Bizarre Indexing and Metadata Problems
I suspected that there was something wrong with the PDF indexing as the ratio of documents to words was very odd (4087 documents - each averaging over 10 pages - but only 308278 words indexed. So I decided to take a one page Word document that I had written (575 words), convert it to PDF and then import it into Zotero. By reflex, after I had imported the PDF, I requested a retrieve of metadata. Of course it should have returned failure as the document was one I had just written and it had never been published anywhere. Imagine my surprise when I was told that said document was a book written by Saul Bellow entitled Seize the Day. When I checked the indexing statistics, it now read 4088 documents (correct) but 308280 words (it claims to have added just two words out of the entire document.

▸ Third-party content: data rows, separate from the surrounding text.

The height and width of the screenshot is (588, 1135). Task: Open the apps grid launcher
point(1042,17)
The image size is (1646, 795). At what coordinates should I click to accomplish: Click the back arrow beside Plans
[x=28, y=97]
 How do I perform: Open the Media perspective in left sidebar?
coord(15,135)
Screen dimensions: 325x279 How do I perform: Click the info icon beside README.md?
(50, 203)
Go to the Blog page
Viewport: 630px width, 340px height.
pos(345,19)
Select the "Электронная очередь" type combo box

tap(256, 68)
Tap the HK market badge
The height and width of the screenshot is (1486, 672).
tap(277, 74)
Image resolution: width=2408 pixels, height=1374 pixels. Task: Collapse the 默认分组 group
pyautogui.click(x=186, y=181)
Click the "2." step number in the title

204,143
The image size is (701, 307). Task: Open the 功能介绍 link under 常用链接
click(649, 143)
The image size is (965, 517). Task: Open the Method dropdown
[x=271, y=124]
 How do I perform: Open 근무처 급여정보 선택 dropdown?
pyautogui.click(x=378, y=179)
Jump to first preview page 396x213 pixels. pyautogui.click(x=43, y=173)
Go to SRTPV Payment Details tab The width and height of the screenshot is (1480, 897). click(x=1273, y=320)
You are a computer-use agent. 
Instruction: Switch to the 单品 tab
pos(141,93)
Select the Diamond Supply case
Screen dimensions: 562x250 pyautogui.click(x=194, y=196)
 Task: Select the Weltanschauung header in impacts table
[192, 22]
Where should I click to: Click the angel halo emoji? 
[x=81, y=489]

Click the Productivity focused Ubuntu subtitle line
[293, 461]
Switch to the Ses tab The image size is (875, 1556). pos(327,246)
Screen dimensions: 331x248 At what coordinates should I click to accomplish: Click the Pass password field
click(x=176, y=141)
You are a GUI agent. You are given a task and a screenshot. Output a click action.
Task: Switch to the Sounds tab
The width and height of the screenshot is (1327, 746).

Can anyone give me a clue what is going on and how to work around it ? I'd really like to have my documents indexed and would like a clue how Zotero decided that my one pager had been written by Saul Bellow who fortunately is no longer around to take insult at my woeful writing skills.
If you provide a Debug ID for the Retrieve Metadata attempt, we can take a look.
I'm still confused on the word count issue. Before I posted, I went to the Oxford English dictionary and it said there were only 141,000 distinct words and a few tens of thousands of obsolete words. Together that does not come close to the 308,000 words the index summary says are there. Since you wrote the code you obviously know what is going on but I am curious whether you count words with and without pluralizing suffixes etc as one word or different words....
Thanks
Do you want me to continue submitting these as I find them or just wait until you have another update and see if they persist despite all the other things you are fixing ? I do not want to inundate you with related problems.
I think Zotero is fabulous and am moving my entire cache of references to it.
Feel free to post that one, and then maybe hold off until after the next release.
Thanks